* _Task item_
Print word for word the first line of the records below and every following line through the one containing "Switch to the History"; print nothing else.

* _Records to use_
......
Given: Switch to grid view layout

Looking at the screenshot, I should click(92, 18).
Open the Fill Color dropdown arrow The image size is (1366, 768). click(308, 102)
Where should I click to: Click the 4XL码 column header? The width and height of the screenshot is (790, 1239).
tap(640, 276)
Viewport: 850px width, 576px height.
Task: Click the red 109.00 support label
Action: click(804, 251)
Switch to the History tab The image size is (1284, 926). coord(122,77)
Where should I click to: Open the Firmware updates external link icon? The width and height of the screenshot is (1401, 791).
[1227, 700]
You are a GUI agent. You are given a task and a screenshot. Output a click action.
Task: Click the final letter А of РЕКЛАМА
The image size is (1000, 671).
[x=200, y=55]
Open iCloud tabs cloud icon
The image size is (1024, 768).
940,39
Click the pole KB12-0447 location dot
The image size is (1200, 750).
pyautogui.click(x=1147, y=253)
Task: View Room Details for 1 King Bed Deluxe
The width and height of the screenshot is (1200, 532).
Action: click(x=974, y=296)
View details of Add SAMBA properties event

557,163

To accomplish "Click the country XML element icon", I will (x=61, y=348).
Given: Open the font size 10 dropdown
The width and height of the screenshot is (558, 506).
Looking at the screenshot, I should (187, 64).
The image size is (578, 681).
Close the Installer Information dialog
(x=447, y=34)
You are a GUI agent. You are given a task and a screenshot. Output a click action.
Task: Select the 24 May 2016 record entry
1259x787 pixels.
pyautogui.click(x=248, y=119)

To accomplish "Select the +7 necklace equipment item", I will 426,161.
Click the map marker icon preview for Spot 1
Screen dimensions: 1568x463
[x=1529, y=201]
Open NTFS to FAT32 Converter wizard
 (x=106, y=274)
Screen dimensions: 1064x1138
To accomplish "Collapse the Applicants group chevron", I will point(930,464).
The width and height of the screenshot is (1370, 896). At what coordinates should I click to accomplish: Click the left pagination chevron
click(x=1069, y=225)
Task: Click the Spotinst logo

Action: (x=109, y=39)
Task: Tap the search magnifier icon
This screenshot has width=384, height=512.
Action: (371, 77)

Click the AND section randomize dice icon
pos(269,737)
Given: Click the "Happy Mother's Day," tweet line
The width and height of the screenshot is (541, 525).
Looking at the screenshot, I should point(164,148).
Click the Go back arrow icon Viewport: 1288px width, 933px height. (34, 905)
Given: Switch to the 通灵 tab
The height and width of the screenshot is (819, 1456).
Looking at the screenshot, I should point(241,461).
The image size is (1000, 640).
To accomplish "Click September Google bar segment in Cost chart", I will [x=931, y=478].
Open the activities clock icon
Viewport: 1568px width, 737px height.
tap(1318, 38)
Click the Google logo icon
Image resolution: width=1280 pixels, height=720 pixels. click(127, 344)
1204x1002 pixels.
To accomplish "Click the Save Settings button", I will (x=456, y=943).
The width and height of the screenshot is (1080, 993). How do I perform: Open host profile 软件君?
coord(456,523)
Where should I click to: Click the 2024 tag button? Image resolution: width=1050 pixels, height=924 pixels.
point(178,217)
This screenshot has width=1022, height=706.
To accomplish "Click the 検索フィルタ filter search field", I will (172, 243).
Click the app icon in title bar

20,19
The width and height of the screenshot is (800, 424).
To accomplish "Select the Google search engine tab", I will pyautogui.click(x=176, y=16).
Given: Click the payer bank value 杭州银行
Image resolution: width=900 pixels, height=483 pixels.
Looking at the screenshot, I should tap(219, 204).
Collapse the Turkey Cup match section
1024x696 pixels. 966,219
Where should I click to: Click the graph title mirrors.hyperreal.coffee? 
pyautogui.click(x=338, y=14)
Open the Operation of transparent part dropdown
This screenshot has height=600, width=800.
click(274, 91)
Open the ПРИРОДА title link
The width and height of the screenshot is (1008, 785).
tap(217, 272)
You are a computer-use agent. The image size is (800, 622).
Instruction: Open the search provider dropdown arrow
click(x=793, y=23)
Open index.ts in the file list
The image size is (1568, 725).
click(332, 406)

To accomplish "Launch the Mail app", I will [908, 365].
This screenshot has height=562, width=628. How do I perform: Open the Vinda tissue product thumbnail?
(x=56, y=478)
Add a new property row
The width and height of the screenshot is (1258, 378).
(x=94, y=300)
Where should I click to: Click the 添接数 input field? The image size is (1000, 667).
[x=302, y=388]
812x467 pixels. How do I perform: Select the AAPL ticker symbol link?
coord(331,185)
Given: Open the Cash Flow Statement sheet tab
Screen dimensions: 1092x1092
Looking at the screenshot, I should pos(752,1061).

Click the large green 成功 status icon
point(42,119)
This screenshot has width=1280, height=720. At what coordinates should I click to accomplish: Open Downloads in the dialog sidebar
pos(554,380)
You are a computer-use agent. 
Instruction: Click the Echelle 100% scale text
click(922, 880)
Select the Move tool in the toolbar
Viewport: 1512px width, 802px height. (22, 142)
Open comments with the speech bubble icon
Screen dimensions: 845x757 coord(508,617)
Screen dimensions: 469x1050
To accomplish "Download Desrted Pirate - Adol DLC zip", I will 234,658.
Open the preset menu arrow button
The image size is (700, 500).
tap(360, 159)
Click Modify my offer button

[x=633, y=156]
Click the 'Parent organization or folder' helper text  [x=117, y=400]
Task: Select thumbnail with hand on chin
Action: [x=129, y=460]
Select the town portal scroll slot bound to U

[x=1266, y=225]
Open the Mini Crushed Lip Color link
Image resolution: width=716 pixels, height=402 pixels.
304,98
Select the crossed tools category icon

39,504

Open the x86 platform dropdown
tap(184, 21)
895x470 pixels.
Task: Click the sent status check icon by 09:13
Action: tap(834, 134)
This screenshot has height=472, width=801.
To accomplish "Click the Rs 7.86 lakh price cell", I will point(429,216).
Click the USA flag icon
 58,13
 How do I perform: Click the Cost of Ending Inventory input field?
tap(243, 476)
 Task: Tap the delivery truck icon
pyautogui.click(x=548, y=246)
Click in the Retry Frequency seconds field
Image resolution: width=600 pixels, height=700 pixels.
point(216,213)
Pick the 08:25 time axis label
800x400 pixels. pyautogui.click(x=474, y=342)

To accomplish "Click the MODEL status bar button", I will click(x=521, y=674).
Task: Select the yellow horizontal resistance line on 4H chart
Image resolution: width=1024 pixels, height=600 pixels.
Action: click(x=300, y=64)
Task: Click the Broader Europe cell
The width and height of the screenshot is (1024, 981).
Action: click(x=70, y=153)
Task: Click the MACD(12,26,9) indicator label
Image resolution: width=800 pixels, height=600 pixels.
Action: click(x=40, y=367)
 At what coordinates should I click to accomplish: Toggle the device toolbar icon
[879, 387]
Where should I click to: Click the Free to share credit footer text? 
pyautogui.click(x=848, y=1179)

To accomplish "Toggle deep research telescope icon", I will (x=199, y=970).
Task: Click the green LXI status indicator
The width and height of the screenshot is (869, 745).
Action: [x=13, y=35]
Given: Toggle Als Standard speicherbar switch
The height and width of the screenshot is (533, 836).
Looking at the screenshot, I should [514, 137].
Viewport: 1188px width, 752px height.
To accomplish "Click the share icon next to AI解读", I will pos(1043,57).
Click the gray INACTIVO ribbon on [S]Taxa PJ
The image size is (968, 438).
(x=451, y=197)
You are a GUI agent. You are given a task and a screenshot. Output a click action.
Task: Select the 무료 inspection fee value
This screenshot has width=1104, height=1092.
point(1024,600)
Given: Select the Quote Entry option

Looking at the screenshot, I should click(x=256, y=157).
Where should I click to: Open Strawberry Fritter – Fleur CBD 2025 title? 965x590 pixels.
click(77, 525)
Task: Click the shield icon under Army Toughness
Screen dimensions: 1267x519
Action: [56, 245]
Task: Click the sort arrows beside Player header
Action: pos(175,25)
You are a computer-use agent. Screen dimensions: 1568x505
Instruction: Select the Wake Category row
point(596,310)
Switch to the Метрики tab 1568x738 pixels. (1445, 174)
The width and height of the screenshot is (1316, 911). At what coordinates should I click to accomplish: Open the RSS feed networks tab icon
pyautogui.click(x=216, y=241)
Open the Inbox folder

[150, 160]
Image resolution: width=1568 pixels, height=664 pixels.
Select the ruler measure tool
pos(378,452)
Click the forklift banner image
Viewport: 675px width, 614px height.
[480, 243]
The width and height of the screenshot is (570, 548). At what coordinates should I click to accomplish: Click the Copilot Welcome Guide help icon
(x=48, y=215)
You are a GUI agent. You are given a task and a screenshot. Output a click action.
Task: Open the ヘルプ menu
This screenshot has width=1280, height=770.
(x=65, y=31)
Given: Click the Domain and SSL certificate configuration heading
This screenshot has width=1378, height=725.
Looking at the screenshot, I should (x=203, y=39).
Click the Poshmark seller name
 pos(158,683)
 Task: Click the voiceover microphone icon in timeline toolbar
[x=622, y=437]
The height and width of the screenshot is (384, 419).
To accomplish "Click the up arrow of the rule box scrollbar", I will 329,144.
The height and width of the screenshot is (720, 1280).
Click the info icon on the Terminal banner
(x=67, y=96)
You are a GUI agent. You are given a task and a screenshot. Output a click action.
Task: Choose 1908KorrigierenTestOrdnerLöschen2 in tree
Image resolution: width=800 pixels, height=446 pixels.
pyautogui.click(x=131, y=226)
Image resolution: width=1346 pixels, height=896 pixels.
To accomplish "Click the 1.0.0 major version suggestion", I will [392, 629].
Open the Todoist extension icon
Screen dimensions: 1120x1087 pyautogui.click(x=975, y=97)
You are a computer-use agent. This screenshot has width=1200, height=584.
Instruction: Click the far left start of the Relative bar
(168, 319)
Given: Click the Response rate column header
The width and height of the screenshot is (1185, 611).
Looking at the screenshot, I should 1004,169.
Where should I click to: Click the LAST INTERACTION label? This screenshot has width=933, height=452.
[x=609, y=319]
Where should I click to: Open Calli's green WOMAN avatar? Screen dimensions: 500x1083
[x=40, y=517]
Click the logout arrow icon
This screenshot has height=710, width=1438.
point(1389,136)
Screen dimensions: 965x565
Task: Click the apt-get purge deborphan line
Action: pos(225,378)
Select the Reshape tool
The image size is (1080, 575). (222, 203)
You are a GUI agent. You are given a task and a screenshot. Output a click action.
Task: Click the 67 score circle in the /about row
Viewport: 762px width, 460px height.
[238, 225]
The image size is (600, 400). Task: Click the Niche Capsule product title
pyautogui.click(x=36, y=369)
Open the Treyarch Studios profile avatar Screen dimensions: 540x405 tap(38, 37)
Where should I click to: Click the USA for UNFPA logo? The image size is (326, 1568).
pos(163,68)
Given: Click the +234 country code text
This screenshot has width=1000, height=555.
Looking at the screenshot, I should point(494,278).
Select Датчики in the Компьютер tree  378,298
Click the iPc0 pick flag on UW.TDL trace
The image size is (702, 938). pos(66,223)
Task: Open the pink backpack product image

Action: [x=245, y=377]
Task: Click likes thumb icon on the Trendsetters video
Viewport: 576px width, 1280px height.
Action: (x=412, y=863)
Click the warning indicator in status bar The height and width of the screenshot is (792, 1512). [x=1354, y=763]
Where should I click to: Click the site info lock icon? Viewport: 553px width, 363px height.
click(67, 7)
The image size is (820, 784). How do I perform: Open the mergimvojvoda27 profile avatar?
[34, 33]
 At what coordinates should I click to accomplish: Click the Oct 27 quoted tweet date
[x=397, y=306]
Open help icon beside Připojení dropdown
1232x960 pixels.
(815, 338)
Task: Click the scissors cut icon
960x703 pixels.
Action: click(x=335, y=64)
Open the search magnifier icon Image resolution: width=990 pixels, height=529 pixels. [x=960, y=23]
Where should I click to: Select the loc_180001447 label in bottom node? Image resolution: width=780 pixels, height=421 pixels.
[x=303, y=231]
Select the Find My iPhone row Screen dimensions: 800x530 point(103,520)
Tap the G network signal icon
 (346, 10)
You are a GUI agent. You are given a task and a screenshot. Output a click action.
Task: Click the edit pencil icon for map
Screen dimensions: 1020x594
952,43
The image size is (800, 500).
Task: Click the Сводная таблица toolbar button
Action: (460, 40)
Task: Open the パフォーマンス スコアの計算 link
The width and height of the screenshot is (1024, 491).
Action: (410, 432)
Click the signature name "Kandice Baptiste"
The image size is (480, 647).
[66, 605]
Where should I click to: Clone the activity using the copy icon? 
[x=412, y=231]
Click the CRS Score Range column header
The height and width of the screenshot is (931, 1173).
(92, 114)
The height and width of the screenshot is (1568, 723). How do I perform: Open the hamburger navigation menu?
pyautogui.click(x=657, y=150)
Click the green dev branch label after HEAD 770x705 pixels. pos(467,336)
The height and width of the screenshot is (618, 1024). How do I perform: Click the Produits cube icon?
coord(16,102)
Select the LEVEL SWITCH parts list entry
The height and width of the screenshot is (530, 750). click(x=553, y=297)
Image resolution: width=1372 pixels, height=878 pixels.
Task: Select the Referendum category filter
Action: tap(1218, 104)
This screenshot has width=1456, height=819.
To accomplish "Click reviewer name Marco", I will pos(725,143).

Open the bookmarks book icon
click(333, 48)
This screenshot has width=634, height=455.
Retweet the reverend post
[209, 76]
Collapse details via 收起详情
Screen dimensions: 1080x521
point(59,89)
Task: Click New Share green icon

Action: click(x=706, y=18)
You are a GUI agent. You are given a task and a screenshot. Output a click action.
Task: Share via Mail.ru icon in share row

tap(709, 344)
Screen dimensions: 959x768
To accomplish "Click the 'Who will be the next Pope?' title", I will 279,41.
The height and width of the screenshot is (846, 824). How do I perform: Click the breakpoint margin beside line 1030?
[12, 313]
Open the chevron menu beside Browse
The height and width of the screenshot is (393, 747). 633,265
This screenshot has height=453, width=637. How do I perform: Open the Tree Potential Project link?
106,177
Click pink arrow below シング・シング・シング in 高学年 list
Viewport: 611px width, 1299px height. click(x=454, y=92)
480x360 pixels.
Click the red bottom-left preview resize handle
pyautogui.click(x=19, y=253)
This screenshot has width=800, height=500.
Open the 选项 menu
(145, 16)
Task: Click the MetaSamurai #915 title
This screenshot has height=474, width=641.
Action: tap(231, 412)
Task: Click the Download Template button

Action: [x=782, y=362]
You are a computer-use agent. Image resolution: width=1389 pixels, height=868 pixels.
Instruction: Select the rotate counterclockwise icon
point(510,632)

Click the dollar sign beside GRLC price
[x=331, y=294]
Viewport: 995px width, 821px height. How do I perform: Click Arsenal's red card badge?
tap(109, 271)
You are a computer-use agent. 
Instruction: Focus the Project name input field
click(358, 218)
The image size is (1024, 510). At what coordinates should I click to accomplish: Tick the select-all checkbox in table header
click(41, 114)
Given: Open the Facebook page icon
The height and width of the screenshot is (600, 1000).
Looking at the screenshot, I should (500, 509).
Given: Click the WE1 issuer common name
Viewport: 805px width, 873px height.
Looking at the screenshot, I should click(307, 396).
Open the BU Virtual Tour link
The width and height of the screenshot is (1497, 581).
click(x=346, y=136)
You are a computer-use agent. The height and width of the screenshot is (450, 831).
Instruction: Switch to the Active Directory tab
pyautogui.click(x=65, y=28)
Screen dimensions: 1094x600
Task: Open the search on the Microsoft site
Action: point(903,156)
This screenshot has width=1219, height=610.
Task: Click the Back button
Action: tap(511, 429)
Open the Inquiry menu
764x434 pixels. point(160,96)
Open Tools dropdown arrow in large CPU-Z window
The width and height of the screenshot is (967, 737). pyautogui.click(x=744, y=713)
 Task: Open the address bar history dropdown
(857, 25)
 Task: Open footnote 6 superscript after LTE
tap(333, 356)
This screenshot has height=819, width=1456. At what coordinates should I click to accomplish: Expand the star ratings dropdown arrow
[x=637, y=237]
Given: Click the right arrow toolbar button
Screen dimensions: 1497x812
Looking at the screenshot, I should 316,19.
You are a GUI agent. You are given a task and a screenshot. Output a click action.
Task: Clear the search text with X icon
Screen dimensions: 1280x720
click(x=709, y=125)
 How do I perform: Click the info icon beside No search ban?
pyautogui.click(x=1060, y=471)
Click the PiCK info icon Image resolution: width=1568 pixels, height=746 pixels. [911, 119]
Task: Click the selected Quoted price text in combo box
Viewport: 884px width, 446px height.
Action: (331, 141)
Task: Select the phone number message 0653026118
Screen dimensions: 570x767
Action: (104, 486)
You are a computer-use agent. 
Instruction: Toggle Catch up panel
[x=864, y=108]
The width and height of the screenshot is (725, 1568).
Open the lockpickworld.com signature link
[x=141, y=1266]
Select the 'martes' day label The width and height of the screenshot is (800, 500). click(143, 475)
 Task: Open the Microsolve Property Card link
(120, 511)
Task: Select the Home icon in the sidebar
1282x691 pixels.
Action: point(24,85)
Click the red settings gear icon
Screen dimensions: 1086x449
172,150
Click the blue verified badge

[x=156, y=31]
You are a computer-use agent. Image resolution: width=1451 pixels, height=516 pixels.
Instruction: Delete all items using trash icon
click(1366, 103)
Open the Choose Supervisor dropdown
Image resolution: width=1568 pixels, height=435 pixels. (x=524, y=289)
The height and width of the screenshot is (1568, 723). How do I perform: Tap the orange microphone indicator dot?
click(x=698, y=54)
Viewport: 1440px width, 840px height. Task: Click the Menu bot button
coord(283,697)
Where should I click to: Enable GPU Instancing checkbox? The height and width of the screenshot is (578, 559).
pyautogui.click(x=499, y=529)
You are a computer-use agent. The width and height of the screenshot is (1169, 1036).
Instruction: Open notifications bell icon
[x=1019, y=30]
......
* _Answer_
Given: Switch to grid view layout

Looking at the screenshot, I should click(92, 18).
Open the Fill Color dropdown arrow The image size is (1366, 768). click(308, 102)
Where should I click to: Click the 4XL码 column header? The width and height of the screenshot is (790, 1239).
tap(640, 276)
Viewport: 850px width, 576px height.
Task: Click the red 109.00 support label
Action: click(804, 251)
Switch to the History tab The image size is (1284, 926). coord(122,77)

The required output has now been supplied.